## Start Data to use

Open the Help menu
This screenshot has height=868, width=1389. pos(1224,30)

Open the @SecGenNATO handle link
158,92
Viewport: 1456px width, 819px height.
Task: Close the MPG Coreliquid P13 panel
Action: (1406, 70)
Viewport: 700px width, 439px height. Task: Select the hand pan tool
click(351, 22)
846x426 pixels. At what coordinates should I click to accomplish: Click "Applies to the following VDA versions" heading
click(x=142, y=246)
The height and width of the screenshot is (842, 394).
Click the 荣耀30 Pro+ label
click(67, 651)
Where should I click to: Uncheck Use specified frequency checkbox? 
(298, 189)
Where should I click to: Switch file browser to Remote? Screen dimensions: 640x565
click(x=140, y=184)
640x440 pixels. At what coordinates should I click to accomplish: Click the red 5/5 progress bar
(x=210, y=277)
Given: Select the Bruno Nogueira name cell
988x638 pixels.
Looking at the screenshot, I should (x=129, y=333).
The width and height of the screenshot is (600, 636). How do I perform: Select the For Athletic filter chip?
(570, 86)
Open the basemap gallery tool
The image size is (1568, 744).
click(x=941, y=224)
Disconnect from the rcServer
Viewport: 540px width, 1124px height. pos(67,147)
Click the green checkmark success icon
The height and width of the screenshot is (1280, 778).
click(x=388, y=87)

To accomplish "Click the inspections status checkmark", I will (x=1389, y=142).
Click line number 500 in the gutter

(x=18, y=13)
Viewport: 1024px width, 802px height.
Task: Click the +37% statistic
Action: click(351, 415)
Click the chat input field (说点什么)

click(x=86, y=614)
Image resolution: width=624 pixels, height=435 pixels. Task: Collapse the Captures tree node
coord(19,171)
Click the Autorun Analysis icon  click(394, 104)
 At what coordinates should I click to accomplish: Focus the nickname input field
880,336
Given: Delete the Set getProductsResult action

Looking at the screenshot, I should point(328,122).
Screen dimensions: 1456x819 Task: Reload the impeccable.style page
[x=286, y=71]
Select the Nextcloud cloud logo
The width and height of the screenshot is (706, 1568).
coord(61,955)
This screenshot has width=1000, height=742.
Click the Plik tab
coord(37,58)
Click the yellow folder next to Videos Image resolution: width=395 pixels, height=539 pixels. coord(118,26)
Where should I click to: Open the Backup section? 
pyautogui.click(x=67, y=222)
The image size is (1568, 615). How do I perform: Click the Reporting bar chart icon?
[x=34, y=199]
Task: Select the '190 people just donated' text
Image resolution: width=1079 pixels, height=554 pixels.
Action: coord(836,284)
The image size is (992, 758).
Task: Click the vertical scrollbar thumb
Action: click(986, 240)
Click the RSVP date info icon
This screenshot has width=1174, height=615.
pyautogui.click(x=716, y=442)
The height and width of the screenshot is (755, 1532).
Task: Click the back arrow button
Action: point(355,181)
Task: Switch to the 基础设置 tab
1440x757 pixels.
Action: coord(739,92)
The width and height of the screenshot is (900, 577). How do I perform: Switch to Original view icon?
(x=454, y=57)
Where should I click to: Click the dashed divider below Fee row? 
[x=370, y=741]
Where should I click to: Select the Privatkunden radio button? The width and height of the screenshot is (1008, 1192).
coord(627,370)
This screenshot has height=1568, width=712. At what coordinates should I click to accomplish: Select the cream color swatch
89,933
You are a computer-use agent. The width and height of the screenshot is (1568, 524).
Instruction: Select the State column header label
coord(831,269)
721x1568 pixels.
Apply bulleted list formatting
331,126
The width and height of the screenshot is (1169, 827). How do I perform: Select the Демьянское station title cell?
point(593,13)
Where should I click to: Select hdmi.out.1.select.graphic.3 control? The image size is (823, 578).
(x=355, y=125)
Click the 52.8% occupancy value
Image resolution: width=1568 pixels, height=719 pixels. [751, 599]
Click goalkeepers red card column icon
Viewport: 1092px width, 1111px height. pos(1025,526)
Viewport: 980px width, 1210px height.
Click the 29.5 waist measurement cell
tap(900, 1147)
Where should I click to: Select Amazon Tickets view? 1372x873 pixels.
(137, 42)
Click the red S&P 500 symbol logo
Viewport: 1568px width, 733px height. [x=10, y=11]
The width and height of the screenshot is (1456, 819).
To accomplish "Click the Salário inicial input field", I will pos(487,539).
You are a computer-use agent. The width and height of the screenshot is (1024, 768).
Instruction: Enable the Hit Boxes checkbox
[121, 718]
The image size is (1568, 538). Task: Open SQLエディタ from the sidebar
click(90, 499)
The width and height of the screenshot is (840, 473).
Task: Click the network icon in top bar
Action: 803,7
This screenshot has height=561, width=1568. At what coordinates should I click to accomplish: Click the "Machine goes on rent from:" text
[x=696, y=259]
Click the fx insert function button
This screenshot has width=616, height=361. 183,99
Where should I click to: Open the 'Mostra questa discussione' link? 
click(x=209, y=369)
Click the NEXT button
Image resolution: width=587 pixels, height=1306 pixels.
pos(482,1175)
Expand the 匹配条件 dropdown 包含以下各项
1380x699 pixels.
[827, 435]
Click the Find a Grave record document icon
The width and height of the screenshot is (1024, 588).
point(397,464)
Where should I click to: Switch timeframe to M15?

## End Data to use

Reproduce the lines above verbatim.

Open the Help menu
This screenshot has height=868, width=1389. pos(1224,30)

Open the @SecGenNATO handle link
158,92
Viewport: 1456px width, 819px height.
Task: Close the MPG Coreliquid P13 panel
Action: (1406, 70)
Viewport: 700px width, 439px height. Task: Select the hand pan tool
click(351, 22)
846x426 pixels. At what coordinates should I click to accomplish: Click "Applies to the following VDA versions" heading
click(x=142, y=246)
The height and width of the screenshot is (842, 394).
Click the 荣耀30 Pro+ label
click(67, 651)
Where should I click to: Uncheck Use specified frequency checkbox? 
(298, 189)
Where should I click to: Switch file browser to Remote? Screen dimensions: 640x565
click(x=140, y=184)
640x440 pixels. At what coordinates should I click to accomplish: Click the red 5/5 progress bar
(x=210, y=277)
Given: Select the Bruno Nogueira name cell
988x638 pixels.
Looking at the screenshot, I should (x=129, y=333).
The width and height of the screenshot is (600, 636). How do I perform: Select the For Athletic filter chip?
(570, 86)
Open the basemap gallery tool
The image size is (1568, 744).
click(x=941, y=224)
Disconnect from the rcServer
Viewport: 540px width, 1124px height. pos(67,147)
Click the green checkmark success icon
The height and width of the screenshot is (1280, 778).
click(x=388, y=87)

To accomplish "Click the inspections status checkmark", I will (x=1389, y=142).
Click line number 500 in the gutter

(x=18, y=13)
Viewport: 1024px width, 802px height.
Task: Click the +37% statistic
Action: click(351, 415)
Click the chat input field (说点什么)

click(x=86, y=614)
Image resolution: width=624 pixels, height=435 pixels. Task: Collapse the Captures tree node
coord(19,171)
Click the Autorun Analysis icon  click(394, 104)
 At what coordinates should I click to accomplish: Focus the nickname input field
880,336
Given: Delete the Set getProductsResult action

Looking at the screenshot, I should point(328,122).
Screen dimensions: 1456x819 Task: Reload the impeccable.style page
[x=286, y=71]
Select the Nextcloud cloud logo
The width and height of the screenshot is (706, 1568).
coord(61,955)
This screenshot has width=1000, height=742.
Click the Plik tab
coord(37,58)
Click the yellow folder next to Videos Image resolution: width=395 pixels, height=539 pixels. coord(118,26)
Where should I click to: Open the Backup section? 
pyautogui.click(x=67, y=222)
The image size is (1568, 615). How do I perform: Click the Reporting bar chart icon?
[x=34, y=199]
Task: Select the '190 people just donated' text
Image resolution: width=1079 pixels, height=554 pixels.
Action: coord(836,284)
The image size is (992, 758).
Task: Click the vertical scrollbar thumb
Action: click(986, 240)
Click the RSVP date info icon
This screenshot has width=1174, height=615.
pyautogui.click(x=716, y=442)
The height and width of the screenshot is (755, 1532).
Task: Click the back arrow button
Action: point(355,181)
Task: Switch to the 基础设置 tab
1440x757 pixels.
Action: coord(739,92)
The width and height of the screenshot is (900, 577). How do I perform: Switch to Original view icon?
(x=454, y=57)
Where should I click to: Click the dashed divider below Fee row? 
[x=370, y=741]
Where should I click to: Select the Privatkunden radio button? The width and height of the screenshot is (1008, 1192).
coord(627,370)
This screenshot has height=1568, width=712. At what coordinates should I click to accomplish: Select the cream color swatch
89,933
You are a computer-use agent. The width and height of the screenshot is (1568, 524).
Instruction: Select the State column header label
coord(831,269)
721x1568 pixels.
Apply bulleted list formatting
331,126
The width and height of the screenshot is (1169, 827). How do I perform: Select the Демьянское station title cell?
point(593,13)
Where should I click to: Select hdmi.out.1.select.graphic.3 control? The image size is (823, 578).
(x=355, y=125)
Click the 52.8% occupancy value
Image resolution: width=1568 pixels, height=719 pixels. [751, 599]
Click goalkeepers red card column icon
Viewport: 1092px width, 1111px height. pos(1025,526)
Viewport: 980px width, 1210px height.
Click the 29.5 waist measurement cell
tap(900, 1147)
Where should I click to: Select Amazon Tickets view? 1372x873 pixels.
(137, 42)
Click the red S&P 500 symbol logo
Viewport: 1568px width, 733px height. [x=10, y=11]
The width and height of the screenshot is (1456, 819).
To accomplish "Click the Salário inicial input field", I will pos(487,539).
You are a computer-use agent. The width and height of the screenshot is (1024, 768).
Instruction: Enable the Hit Boxes checkbox
[121, 718]
The image size is (1568, 538). Task: Open SQLエディタ from the sidebar
click(90, 499)
The width and height of the screenshot is (840, 473).
Task: Click the network icon in top bar
Action: 803,7
This screenshot has height=561, width=1568. At what coordinates should I click to accomplish: Click the "Machine goes on rent from:" text
[x=696, y=259]
Click the fx insert function button
This screenshot has width=616, height=361. 183,99
Where should I click to: Open the 'Mostra questa discussione' link? 
click(x=209, y=369)
Click the NEXT button
Image resolution: width=587 pixels, height=1306 pixels.
pos(482,1175)
Expand the 匹配条件 dropdown 包含以下各项
1380x699 pixels.
[827, 435]
Click the Find a Grave record document icon
The width and height of the screenshot is (1024, 588).
point(397,464)
Where should I click to: Switch timeframe to M15?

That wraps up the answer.